By Brad Brooks
(Reuters) -The prosecution in Texas Attorney General Ken Paxton’s impeachment trial on Tuesday urged state senators to convict the Republican on corruption-related charges and remove him for using the power of his office for his personal benefit, while his lawyer derided the case as “a lot of nothing.”
Paxton’s lawyer sought to paint the impeachment effort, which fellow Republicans have spearheaded in the state legislature, as an attempt by his political enemies to thwart the will of Texas voters who elected him three times to the post – even after the allegations of wrongdoing were publicly known.
Paxton, also under investigation by the FBI, entered pleas of not guilty as the impeachment trial got underway in the Texas Senate. After senators voted down his pretrial motions to dismiss the charges, Paxton, rose on the Senate floor to hear the 16 articles of impeachment he faces, but did not speak as his lawyer announced his pleas. Paxton, 60, did not return to the Senate chamber after a lunch break.
An ally of former President Donald Trump, Paxton has been suspended from his post since the Texas House of Representatives voted in May to impeach him on corruption charges, including aiding a wealthy political donor and persecuting whistleblowers from his office who accused him of wrongdoing. Republicans control both chambers of the state legislature.
Trump has strongly backed Paxton. The political dynamics in a Paxton trial pitting Republicans against one another echo divisions in the party at the national level as Trump seeks to regain office. The former president leads a crowded field of candidates vying to become the party’s nominee to face Democratic President Joe Biden in the 2024 U.S. election despite facing criminal charges in four separate cases.
“This whole case is a whole lot of nothing,” Tony Buzbee, Paxton’s main defense lawyer, told senators in his opening statement.
Buzbee promised to present evidence knocking down every allegation. He portrayed Paxton as the innocent target of establishment Republicans – whose power in Texas has waned as party figures focused on hot-button issues such as curbing abortion and transgender rights and securing the border have gained power.
Republican state Representative Andrew Murr, delivering the prosecution’s opening statement, said the witnesses he would present are diehard conservatives who were Paxton’s hand-chosen top aides but were forced to report him to the FBI because of “Paxton’s slow creep of corruption.”
“Mr. Paxton has been entrusted with great power. Unfortunately, rather than rise to the occasion, he’s revealed his true character and, as the overwhelming evidence will show, he’s not fit to be the attorney general for the state of Texas,” Murr said.
Murr’s team called as its first witness Jeff Mateer, who is a top legal officer for First Liberty Institute, a conservative religious rights group; the former No. 2 official in Paxton’s office; and one of the whistleblowers.

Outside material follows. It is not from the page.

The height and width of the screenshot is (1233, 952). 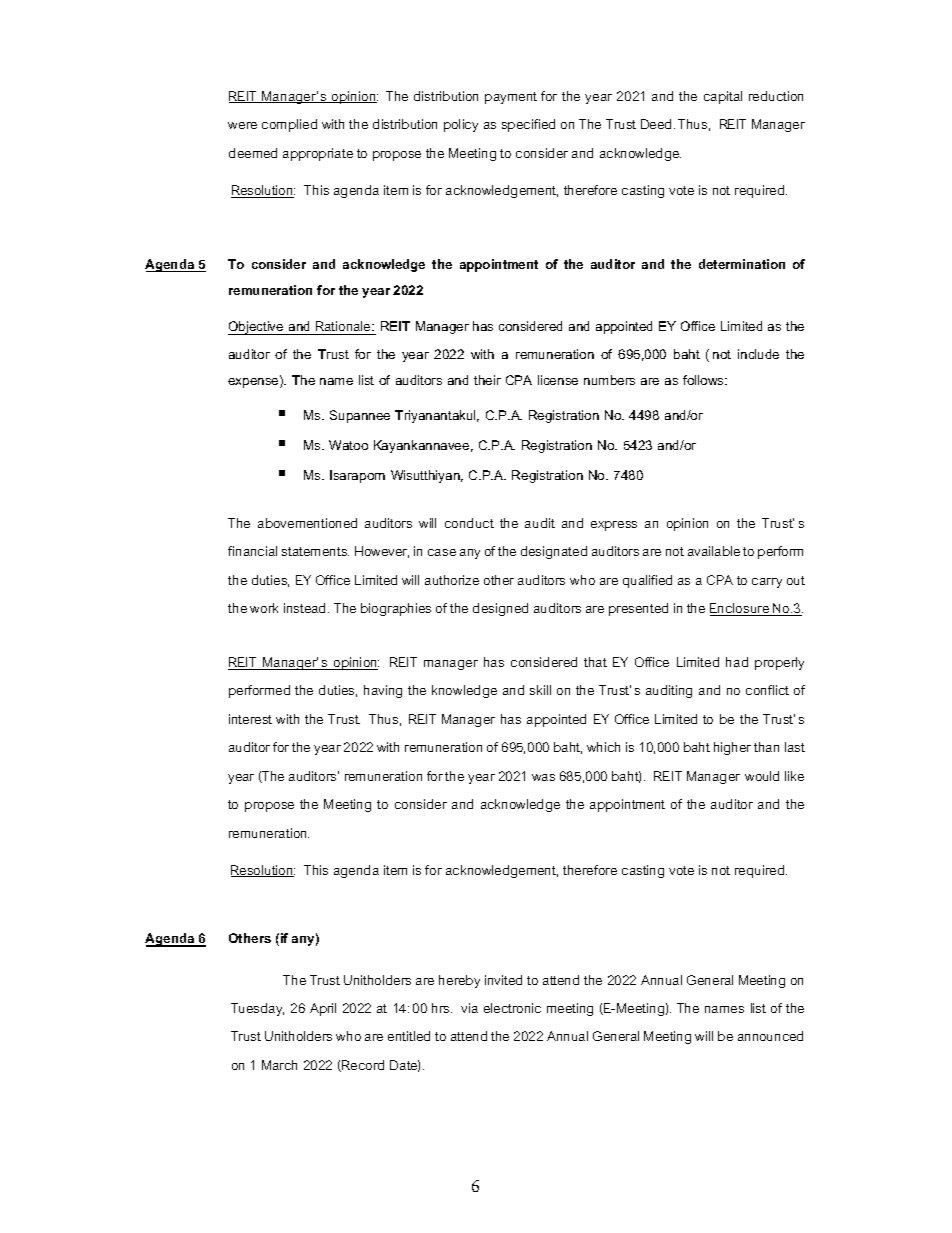 What do you see at coordinates (528, 125) in the screenshot?
I see `specified` at bounding box center [528, 125].
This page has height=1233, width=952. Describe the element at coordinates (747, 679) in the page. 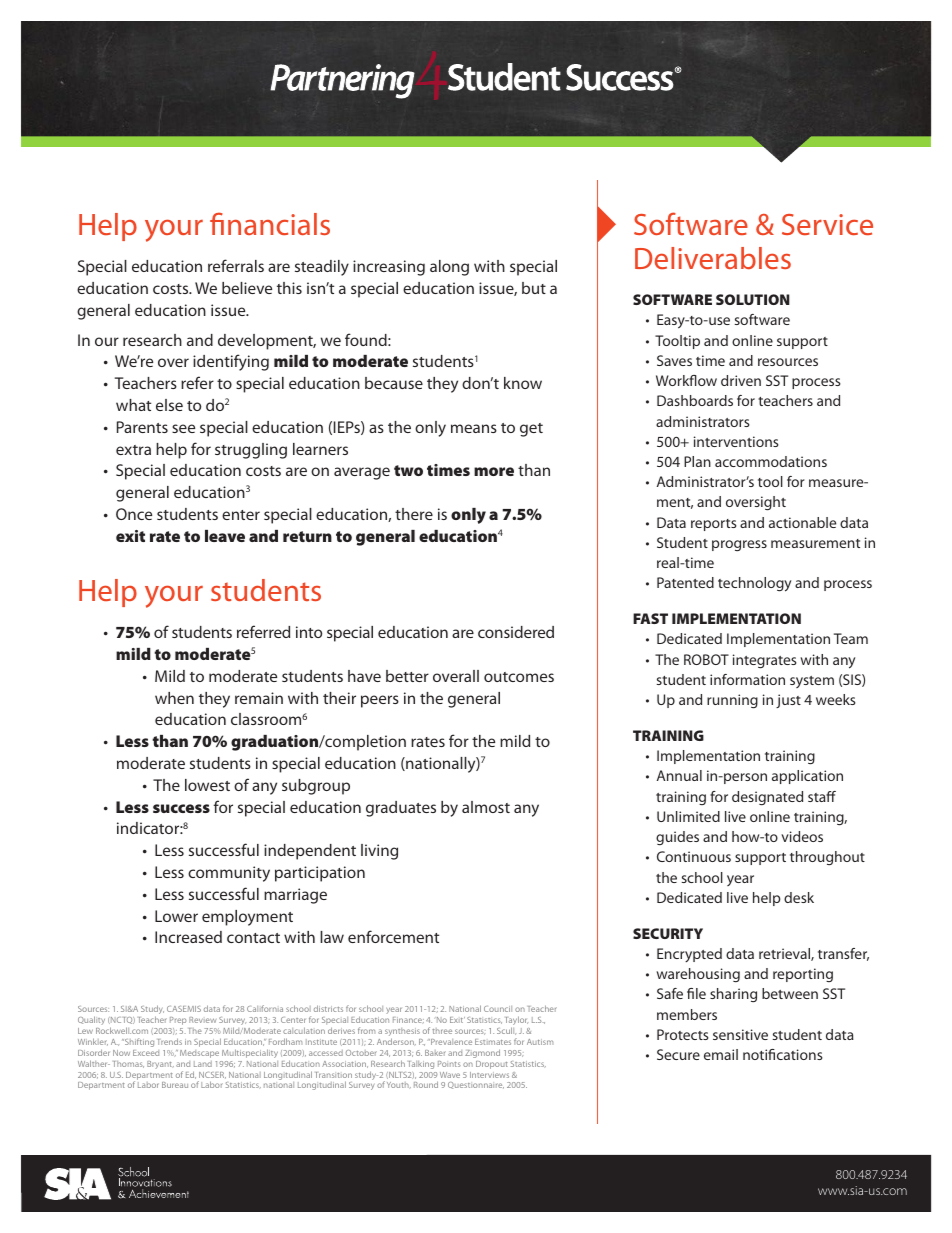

Lawyers from Paxton’s camp repeatedly objected to Mateer’s testimony Tuesday, saying his accounts of discussions with his former boss were private. Most of those objections were overruled.
As attorney general, Paxton backed powerful oil and gas interests and pursued restrictions on abortion and transgender rights. He has led Republican state opposition to the policies of Democratic presidents, and filed an unsuccessful lawsuit seeking to overturn Trump’s 2020 election defeat.
A two-thirds majority vote in the 31-member state Senate would be needed to remove Paxton from office. The last impeachment trial of a statewide officeholder in Texas was in 1917.
Thirty of the 31 senators will serve as jurors. Paxton’s wife, Angela, is a Republican senator but is not acting as a juror due to concerns over conflict of interest.
The Senate has 19 Republicans and 12 Democrats. If all the Democrats vote to convict Paxton as expected, nine Republicans would need to join them to reach the two-thirds majority required to permanently remove him from office.
Senators rejected a motion to dismiss all the charges by a vote of 24-6, and voted down additional motions to throw out individual charges.
Paxton’s impeachment was triggered by his request that House lawmakers approve a $3.3 million settlement he reached with four former staff members who accused him of abuse of office and were subsequently fired. State lawmakers did not do so.
The House voted 121-23 to impeach him on 20 articles that accused him of improperly aiding real estate developer and political donor Nate Paul, conducting a sham investigation against the whistleblowers in his office, and covering up wrongdoing in a separate federal securities fraud case, among other offenses.
The Senate’s impeachment rules committee set aside four charges involving Paxton’s private business dealings that House charges called obstruction of justice and false statements in official records. The Senate could dismiss those charges or hold a separate trial on them.